**TEXT PASSAGE**

• • • • •

Why is that? The answer seems to lie in Jones' service with the Royal Welch Fusiliers, in particular at Mametz Wood, where an entire division of Welsh volunteers with no experience and worse equipment and leadership fought for five grim days during the Battle of the Somme (1916).

It is said that many who served in the First World War lost their youthful innocence in the carnage and came home older than their years. But horrible suffering doesn't help young people grow up. It was a common experience in the forward positions on the Western Front to hear wounded and dying comrades crying out to their mothers to come and help them. Many never grew old because they died there but many others were unable to move their lives forward into maturity because they were traumatised by their experience.

Jones came out severely damaged. He clung to his parents who helped as best they could; he sought out father figures like the sculptor and typographer Eric Gill; he had several break-downs and spent long periods unable to work at all; he could not relate successfully to women, causing him life-long unhappiness (he several times illustrates sexuality as a woman lifting her skirt coyly - surely the product of an Edwardian school-boy's imagination not that of an adult?); like others trying to come to terms with their war-time experience he turned to a half-baked spirituality; and photographs of him in old age show a mixture of anguish and boyish innocence.

Great art requires groundedness and accurate and truthful observation, things which mental illness obstructs. This doesn't mean that people who experience mental illness can't be great artists: Vincent van Gogh proves that point but then he was clear that his illness was a hindrance not a help (see this post).



Postscript:

Following these sombre reflections and a satisfactory ingestion of raw fish at Yo Sushi we use the Orange Wednesday 2 for 1 deal to see the new flick "My Week With Marilyn" about the making of the feeble and lumbering comedy "The Prince and the Showgirl" (1957). This is based on Colin Clark's highly suspect "memoir" of working with Ms Munroe in which we are asked to believe that she relied heavily on his moral support and intimate friendship. She goes skinny-dipping with him and lets him sleep in her bed - chastely we are relieved to observe because otherwise this adolescent fantasy would have gone too far.

• • • • •

**STORED DATA**
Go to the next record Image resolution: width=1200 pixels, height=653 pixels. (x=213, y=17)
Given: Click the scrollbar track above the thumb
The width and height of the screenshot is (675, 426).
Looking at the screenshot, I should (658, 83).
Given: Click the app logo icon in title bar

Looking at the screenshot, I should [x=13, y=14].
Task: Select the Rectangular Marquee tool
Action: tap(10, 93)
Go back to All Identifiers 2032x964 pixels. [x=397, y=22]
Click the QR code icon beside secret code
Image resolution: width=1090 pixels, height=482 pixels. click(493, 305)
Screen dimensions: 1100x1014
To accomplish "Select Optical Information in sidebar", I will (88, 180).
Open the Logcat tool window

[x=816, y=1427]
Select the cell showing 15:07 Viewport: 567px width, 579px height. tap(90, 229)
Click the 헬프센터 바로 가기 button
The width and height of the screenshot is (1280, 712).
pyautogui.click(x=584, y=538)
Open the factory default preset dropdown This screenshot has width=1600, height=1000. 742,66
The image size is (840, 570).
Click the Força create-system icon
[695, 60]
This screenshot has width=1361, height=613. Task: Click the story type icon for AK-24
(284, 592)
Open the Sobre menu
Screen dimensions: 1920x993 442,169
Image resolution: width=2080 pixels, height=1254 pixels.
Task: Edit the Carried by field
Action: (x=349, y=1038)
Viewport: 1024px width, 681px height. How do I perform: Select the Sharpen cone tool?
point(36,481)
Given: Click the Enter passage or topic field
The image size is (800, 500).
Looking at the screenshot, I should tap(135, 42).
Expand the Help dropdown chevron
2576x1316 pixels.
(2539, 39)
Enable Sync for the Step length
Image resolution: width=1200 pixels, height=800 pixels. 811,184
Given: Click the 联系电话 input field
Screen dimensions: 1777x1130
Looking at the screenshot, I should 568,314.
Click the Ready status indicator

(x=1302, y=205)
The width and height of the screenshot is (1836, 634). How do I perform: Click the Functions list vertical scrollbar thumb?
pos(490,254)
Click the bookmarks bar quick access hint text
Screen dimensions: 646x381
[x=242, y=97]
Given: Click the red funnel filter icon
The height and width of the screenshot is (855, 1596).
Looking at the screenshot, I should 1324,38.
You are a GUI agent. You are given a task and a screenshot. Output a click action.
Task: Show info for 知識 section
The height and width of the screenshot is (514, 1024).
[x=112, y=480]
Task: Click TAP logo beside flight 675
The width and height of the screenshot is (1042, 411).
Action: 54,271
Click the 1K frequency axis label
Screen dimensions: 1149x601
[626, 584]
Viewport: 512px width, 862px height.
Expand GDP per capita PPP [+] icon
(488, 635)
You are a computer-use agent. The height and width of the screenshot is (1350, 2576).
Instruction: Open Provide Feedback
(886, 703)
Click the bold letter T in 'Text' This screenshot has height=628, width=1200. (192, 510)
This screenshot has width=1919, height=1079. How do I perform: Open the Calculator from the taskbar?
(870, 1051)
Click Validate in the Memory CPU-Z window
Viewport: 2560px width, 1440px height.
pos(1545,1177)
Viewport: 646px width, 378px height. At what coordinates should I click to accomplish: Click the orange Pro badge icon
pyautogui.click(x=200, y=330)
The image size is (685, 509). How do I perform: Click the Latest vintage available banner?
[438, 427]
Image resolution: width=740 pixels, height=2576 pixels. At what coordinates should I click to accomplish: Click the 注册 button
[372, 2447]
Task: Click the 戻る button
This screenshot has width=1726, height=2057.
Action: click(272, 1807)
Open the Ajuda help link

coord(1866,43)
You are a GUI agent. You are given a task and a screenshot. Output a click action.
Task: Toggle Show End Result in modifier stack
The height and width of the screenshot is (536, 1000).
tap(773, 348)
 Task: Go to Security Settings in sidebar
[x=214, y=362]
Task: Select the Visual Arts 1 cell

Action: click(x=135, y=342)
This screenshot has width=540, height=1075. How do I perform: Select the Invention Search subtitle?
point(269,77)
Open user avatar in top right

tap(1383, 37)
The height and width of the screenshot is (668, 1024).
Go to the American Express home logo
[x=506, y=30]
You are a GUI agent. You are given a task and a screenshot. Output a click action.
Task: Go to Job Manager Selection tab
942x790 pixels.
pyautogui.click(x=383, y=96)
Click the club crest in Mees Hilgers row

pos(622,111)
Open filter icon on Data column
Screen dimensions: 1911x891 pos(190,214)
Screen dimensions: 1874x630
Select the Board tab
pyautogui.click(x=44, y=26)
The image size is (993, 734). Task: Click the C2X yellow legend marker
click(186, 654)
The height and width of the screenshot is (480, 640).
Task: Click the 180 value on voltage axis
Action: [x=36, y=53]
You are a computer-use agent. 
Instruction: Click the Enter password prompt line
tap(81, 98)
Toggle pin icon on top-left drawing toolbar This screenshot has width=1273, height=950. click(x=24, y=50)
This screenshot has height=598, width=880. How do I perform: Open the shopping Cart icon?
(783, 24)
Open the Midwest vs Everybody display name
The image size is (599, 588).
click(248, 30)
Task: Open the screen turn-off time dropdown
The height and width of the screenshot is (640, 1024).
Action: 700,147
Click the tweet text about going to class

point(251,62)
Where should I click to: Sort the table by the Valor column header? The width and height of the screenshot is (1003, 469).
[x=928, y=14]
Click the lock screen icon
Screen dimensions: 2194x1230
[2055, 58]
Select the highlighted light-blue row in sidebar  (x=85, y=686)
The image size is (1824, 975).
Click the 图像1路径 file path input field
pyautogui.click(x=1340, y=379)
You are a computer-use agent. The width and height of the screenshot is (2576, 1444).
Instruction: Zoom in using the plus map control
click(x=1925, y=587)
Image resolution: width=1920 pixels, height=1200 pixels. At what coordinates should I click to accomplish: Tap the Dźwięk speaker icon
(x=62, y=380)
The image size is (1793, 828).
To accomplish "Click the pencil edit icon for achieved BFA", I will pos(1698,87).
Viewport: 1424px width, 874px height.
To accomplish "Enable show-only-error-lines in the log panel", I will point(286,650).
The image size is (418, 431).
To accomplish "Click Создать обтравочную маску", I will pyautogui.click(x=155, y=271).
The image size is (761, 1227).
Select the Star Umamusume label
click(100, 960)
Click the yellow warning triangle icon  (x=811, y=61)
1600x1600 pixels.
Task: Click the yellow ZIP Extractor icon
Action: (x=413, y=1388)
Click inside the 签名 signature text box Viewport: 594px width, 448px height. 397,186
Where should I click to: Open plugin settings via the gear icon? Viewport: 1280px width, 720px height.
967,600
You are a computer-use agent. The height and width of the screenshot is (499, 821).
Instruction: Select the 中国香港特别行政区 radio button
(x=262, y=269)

• • • • •

**REQUESTS**
A: In the passage about Jones and Mametz Wood, how long did the division of Welsh volunteers fight there during the Battle of the Somme?
B: Write the next part of the passage about Jones and his war service, picking up after its final sentence.

**FINAL ANSWERS**
A: Five days.

B:
Young Colin's job was actually to fetch tea for Laurence Olivier and the other actors and I doubt he got more than a few polite "thank yous" from the then Mrs Arthur Miller. I suppose he was jealous of his older brother naughty Tory grandee Alan Clark about whom you just couldn't make it up (see
this post). The film is meretricious tosh but quite fun for all that.

Tuesday 13 December 2011

Earthy and Graphic

I am on holiday and refusing to write about mental health...



My old employer Swansea Sound's weather lady got it right this morning as I heard while running in the gym: "I'm sorry but I can't sugar-coat it - the weather's going to be AWFUL". I found out how right she was when I went outside to swim. And they hadn't put the cover on the pool last night so it had virtually frozen. Is this neglect because ubiquitous smiling beardie and inexplicably popular hippy-capitalist Richard Branson recently took it over? The staff are too busy painting everything red.

The water was bitterly cold on the first length but it got worse as I swam back, this time right into the 50 mph wind which blinded me with a blast of hail. I recuperated in the Jacuzzi feeling I had earned a bacon sandwich at Forte's in Bracelet Bay where I head after mooching for a couple of hours in Swansea town centre.

The sea looks quite calm in Swansea Bay but as I turned the corner past the twin rocks of Mumbles head I could see the rolling high seas beyond. Very cosy eating my lunch with a hot cuppa while looking out on the storm through this old Italian caff's picture window.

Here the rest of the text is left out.